La excepcionalidad de esta pintura es tal que Berenson llegó incluso a atribuirla a Giotto. Años más tarde, Federico Zeri, que habló de las Bodas Místicas en el catálogo de pintura italiana del Metropolitan de Nueva York, donde se encuentra un fragmento de la decoración de la capilla Bonacolsi, estableció que el autor de esta escena debió de fijarse en Giotto de los Scrovegni, o más en general en la pintura paduana posterior a Giotto, y Andrea De Marchi sería más tarde de la misma opinión: que el artista estaba familiarizado con las pinturas de la Arena queda demostrado, explica L’Occaso, por la representación en escorzo de las aureolas que siguen la profundidad del espacio sugerida por el trono en perspectiva, por el encuadre de las figuras y por la tez que “se funde, como en los frescos paduanos”: “se puede sugerir una comparación bastante estrecha”, escribe el erudito, "con la Iusticia monocroma del arrimadero“ de la Capilla Scrovegni, mientras que ”los ángeles que se materializan de las nubes también tienen un precedente, por ejemplo en laAdoración de los pastores y en elAnuncio a Joaquín de la Arena".

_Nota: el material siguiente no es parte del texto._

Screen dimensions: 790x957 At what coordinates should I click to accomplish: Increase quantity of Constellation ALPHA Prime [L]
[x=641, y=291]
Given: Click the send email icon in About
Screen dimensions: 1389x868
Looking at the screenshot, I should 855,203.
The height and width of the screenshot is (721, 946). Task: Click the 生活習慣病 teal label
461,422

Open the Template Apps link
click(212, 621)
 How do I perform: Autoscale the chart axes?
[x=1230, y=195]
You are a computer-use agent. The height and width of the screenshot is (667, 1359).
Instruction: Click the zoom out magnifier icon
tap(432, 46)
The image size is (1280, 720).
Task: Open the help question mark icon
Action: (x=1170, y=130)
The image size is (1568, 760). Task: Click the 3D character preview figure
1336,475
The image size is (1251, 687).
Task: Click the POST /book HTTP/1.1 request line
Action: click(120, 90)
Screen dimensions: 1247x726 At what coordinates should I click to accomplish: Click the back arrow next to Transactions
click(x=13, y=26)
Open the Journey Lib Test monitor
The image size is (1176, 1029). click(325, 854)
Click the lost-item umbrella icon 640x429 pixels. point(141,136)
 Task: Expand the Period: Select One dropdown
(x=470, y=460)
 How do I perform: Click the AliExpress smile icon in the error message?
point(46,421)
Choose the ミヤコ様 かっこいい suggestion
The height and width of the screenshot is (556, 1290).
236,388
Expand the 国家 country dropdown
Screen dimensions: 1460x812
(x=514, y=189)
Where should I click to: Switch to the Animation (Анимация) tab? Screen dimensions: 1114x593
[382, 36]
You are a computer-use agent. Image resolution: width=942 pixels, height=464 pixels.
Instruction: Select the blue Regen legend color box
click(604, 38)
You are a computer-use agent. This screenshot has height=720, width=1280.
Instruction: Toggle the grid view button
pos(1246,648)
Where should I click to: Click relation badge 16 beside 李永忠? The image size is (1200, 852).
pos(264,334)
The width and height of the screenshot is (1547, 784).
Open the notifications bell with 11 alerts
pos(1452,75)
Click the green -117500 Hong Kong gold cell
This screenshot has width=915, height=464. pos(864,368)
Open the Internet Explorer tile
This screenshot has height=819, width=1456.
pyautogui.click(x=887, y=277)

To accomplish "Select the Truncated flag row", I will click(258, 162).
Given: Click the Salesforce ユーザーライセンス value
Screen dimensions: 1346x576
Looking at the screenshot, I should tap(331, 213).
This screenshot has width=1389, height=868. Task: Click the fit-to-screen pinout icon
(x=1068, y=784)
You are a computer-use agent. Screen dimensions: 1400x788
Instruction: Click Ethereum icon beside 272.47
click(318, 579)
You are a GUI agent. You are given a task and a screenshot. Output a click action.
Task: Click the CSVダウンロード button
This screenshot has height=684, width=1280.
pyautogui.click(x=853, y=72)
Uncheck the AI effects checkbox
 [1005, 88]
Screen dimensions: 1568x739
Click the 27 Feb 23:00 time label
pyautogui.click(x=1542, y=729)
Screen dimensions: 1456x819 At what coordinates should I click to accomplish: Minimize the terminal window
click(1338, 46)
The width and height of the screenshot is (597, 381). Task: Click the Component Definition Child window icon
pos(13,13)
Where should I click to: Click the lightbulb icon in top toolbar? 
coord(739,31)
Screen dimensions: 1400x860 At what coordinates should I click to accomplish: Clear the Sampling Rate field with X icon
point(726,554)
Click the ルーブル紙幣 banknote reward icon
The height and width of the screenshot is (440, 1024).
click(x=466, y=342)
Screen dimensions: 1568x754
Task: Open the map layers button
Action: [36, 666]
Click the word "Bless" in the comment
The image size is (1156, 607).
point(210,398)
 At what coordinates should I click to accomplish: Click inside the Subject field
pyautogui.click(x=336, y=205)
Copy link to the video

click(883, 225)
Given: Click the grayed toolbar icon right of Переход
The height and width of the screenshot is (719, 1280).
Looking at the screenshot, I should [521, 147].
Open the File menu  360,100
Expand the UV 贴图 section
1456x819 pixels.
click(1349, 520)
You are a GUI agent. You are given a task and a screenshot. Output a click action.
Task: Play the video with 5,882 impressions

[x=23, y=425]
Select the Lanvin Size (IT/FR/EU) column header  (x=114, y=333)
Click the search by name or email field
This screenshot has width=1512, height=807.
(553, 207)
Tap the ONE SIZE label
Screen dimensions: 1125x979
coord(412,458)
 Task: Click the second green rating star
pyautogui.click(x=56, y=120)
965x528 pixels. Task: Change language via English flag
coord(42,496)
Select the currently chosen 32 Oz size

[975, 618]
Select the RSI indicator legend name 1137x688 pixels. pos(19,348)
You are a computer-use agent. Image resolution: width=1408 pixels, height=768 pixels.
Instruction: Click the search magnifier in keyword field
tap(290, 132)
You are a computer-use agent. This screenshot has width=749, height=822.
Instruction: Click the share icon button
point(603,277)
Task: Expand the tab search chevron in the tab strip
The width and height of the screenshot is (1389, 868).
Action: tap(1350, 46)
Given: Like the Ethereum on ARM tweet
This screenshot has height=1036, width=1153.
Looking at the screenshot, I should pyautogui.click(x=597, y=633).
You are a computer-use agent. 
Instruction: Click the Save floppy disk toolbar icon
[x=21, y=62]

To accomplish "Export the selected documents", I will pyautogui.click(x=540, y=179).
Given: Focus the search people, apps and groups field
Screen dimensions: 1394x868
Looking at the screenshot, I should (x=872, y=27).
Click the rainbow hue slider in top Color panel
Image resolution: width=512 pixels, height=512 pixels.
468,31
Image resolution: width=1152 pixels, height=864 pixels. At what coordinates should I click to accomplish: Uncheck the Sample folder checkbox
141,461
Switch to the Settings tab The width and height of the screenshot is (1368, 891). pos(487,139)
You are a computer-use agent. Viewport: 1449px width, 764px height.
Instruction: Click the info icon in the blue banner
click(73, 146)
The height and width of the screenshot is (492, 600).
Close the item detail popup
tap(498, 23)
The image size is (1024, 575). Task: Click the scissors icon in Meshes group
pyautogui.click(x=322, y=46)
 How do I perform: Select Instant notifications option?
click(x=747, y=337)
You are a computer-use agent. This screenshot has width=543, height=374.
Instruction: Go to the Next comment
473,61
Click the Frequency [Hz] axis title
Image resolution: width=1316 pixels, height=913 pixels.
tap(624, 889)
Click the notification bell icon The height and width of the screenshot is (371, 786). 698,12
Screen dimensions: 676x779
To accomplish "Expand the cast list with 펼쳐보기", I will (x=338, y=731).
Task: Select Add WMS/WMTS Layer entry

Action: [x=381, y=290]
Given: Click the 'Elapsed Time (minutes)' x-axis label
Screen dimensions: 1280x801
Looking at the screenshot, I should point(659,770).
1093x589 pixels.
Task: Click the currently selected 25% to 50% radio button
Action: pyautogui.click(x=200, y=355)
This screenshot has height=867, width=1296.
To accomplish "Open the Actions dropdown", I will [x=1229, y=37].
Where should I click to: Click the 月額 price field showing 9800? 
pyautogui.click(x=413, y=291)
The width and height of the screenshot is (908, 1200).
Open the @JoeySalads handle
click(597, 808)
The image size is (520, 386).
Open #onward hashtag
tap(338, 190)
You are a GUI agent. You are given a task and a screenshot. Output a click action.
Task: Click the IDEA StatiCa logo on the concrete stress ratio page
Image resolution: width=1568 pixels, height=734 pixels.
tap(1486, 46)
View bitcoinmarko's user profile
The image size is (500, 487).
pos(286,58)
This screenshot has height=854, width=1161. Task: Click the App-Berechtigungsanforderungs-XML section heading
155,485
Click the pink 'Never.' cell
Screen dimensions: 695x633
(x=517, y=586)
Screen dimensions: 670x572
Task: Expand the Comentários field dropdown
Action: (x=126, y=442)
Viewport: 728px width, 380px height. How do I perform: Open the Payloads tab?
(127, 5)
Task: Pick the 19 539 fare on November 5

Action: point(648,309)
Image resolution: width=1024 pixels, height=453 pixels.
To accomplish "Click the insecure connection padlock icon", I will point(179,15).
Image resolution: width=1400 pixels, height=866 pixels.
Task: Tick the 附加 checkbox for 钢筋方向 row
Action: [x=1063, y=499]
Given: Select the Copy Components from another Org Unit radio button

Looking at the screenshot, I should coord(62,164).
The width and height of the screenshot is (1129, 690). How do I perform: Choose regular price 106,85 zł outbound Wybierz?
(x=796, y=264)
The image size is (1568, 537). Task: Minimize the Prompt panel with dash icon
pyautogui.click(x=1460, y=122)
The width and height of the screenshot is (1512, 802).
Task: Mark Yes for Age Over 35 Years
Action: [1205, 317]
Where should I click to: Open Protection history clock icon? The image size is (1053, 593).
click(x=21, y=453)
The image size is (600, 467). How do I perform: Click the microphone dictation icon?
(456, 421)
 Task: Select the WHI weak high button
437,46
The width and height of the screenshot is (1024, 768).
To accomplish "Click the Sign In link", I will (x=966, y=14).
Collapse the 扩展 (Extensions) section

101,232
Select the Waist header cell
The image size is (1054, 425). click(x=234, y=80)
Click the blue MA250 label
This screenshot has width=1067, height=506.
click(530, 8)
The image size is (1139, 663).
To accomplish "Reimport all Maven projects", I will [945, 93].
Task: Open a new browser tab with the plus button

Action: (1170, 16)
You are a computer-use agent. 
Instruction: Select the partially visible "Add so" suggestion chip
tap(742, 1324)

Sin embargo, no sabemos a quién se debe esta bella pintura con las figuras silueteadas contra un cielo azul, ni hay acuerdo unánime sobre su zona de procedencia. Según Zeri y De Marchi, fue pintado en Padua, pero también según Bazzotti, mientras que según Chiara Spanio y Stefano L’Occaso fue pintado en Verona. Según este último, fue pintado en Verona debido a los vínculos entre la familia Gonzaga y la familia Scaligeri, así como al parentesco entre Luigi Gonzaga y Guglielmo da Castelbarco, condottiero veronés conocido por haber promovido la construcción de la iglesia de San Fermo de Verona y haber encargado las pinturas que la adornan. Pinturas giottescas, que marcan la llegada del lenguaje del maestro florentino a Verona antes de 1320. Las Bodas Místicas podrían ser de la misma mano que el artista que pintó los frescos de San Fermo: características formales diferentes (modo de tratar el drapeado y morfología de los personajes) llevaron a L’Occaso, con motivo de la exposición sobre Dante y Mantua, a proponer “con creciente convicción el nombre del Maestro del Redentor, autor de los frescos del coro de la iglesia franciscana de San Fermo de Verona”. Le distingue de este último “una suavidad de tez y una redondez superior de los paños”. Pintar para un cliente privado en un entorno limitado era, sin embargo, una cosa muy diferente de ejecutar un exigente ciclo de frescos en una gran iglesia. En cualquier caso, sea cual sea el autor, podemos afirmar con un buen margen de certeza que, hacia 1330, la cultura de Giotto ya había llegado a Mantua.